Continuou escrevendo, mas já havia bons anos que evitava noites de autógrafos, seja por necessidade de isolamento, timidez ou pela dificuldade de tornar seus garranchos dedicatórias legíveis. Virou, assim, uma espécie de Henry Thoreau de Botafogo, fechado em sua cabana imaginária, um escritório cercado de livros por todos os lados, na falta da água de um lago como o do norte-americano. De seu refúgio, saía quase que apenas para comer ou dormir, o que só conseguia à custa de medicamentos. Os médicos pareciam seus reféns, as consultas eram economicamente narradas por minha mãe, companheira de vida, braço direito e às vezes também esquerdo dele. Era ela quem o acompanhava aos consultórios e escondia trancados os comprimidos, dosando-os conforme a prescrição e não segundo a cabeça já tanto quanto confusa de meu pai. Nessa fase, passou a ser usual cochilar na cadeira de balanço com um livro na mão, cena que fazia par com a gravura pendurada na parede ao seu lado, em que se via “Don Quixote” entre muitos livros e Cervantes, esparramado sob o dístico “embebeu-se tanto na leitura que passava as noites em claro”. Era o retrato daquela fase paterna.

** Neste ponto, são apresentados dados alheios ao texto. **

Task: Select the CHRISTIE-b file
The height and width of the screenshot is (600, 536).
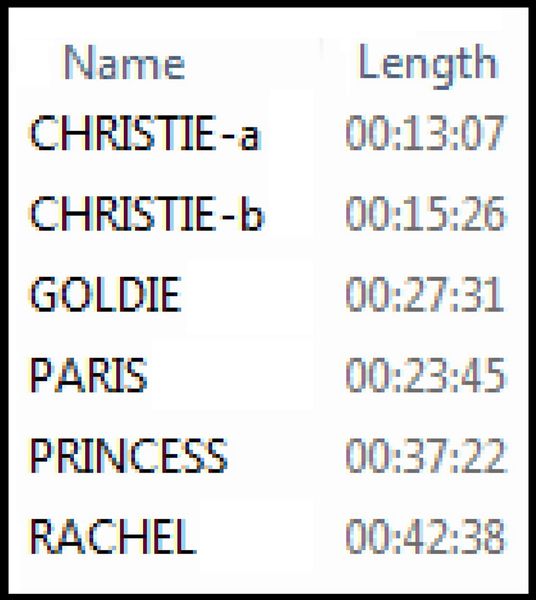Action: (147, 214)
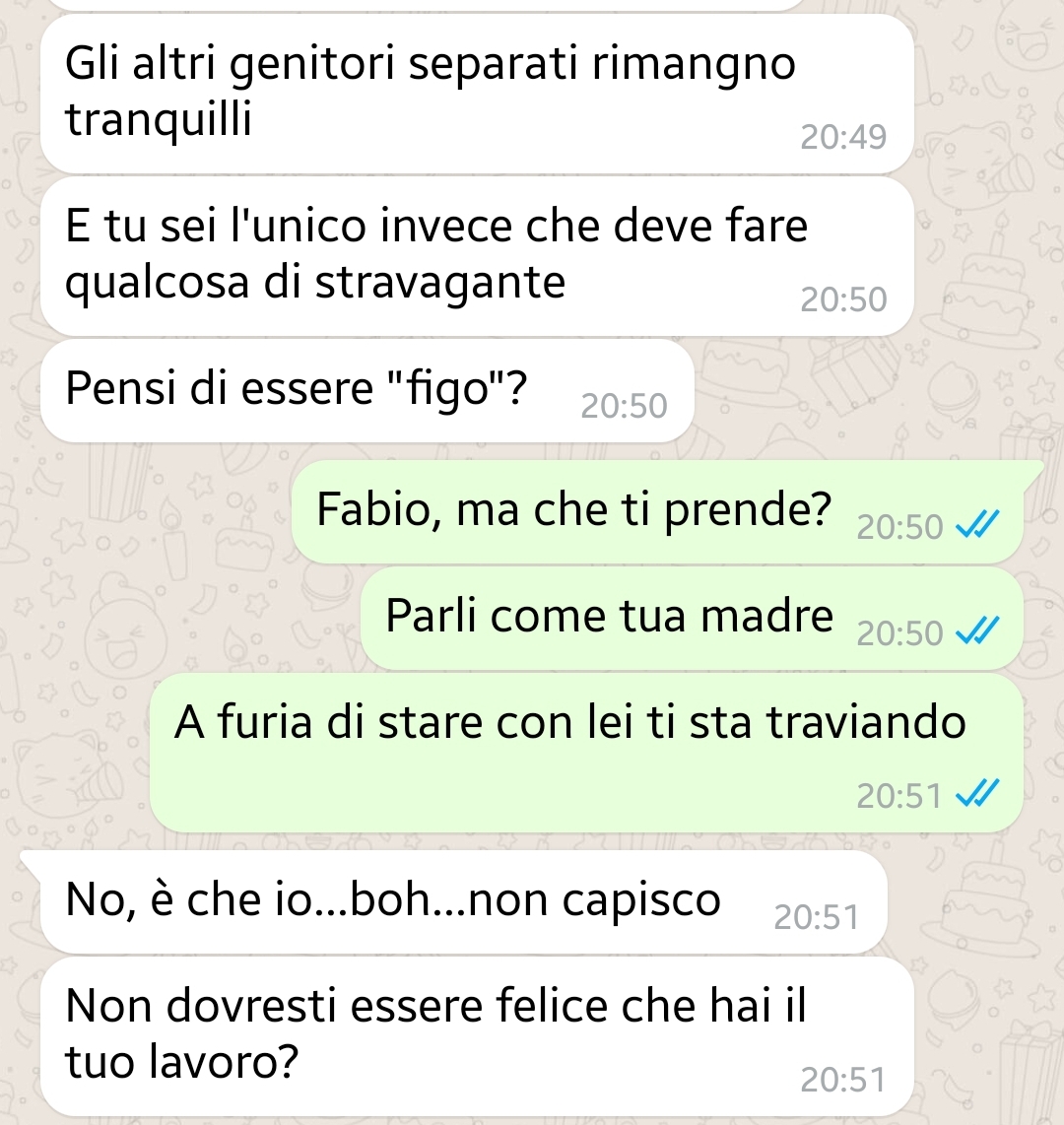Tap the 20:51 timestamp on 'tuo lavoro?' message
Screen dimensions: 1064x1125
pos(843,1080)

Vem-me agora à cabeça um episódio de passado bem distante, lembro-me com detalhes e conto para concluir esse breve depoimento. Entreguei ao meu pai, na hora do almoço, alguns títulos de livros pedidos pelo colégio. Ao ver um deles, arregalou os olhos, limpou a boca com o guardanapo, e, sem dizer nada, abriu a porta e desceu. Soube depois que tinha ido ao meu colégio, e exigiu que retirassem aquela publicação, seu filho não iria ler aquilo e ponto final. Se eu o vi furioso raras vezes, uma delas foi nesse dia, e ensinou-me a evitar esses novos best-sellers de ocasião. Dizia que escrever porcaria para vender ele também sabia, bastava juntar suspense, traição, escrita de gibi e uma pitada de sacanagem. Mas recusava-se a fazer isso abrindo mão da sua literatura. Best-sellers no Brasil são reles 20 mil exemplares vendidos, se passar muito além comece a desconfiar, alertou-me. Literatura em nosso país é útil para poucos, infelizmente. Para mim, que fui criado em Monte Santo está muito bom, falava.

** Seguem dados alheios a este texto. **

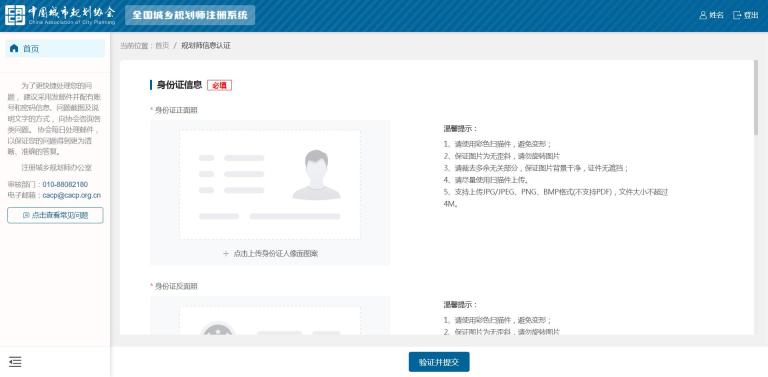Screen dimensions: 768x377
Task: Click the ID card front upload area
Action: [x=270, y=193]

Na vida, na escrita, na música, aprendi que temos de fazer o que muito bem definiu meu pai na sua carpintaria literária o crítico Humberto Werneck: um trabalho de formiguinha. Publicou em jornal artigo sobre um saudável bate-boca de amigos entre o Autran Dourado e o Fernando Sabino. Meu pai sempre instigou Sabino a escrever algo de maior fôlego, completo, deveria esquecer um pouco as breves crônicas e partir para o que, em música, chamamos “grande forma” – no caso da literatura, o romance. Sabino já havia feito sucesso com seu “O Encontro Marcado” (1956), mas, passaram-se 23 anos e ele continuou amarrado às suas divertidas crônicas. Provocado, o amigo vaticinou que o romance havia morrido. O velho Autran saiu-se com essa, dando aquela risada de sempre: engraçado, o Fernando, desaprendeu a nadar e quer esvaziar a piscina!
Tanto já foi escrito sobre a obra de meu pai que eu não poderia entrar nessa seara já tão desbravada sem ser um especialista estudado no ramo. Por isso, preferi mostrar o escritor como o homem Autran Dourado, com suas imperfeições e manias, seu jeito tão mineiro e caipira de ser e viver, sem desfrutar da fama que a soberba, a vaidade e a busca por exposição poderiam tê-lo proporcionado, se dado a exposição e colunas sociais. Autran Dourado foi apenas uma coisa a vida inteira: um escritor, e isso bastou para justificá-la como ideal. O resto foi amor, família e ganha-pão.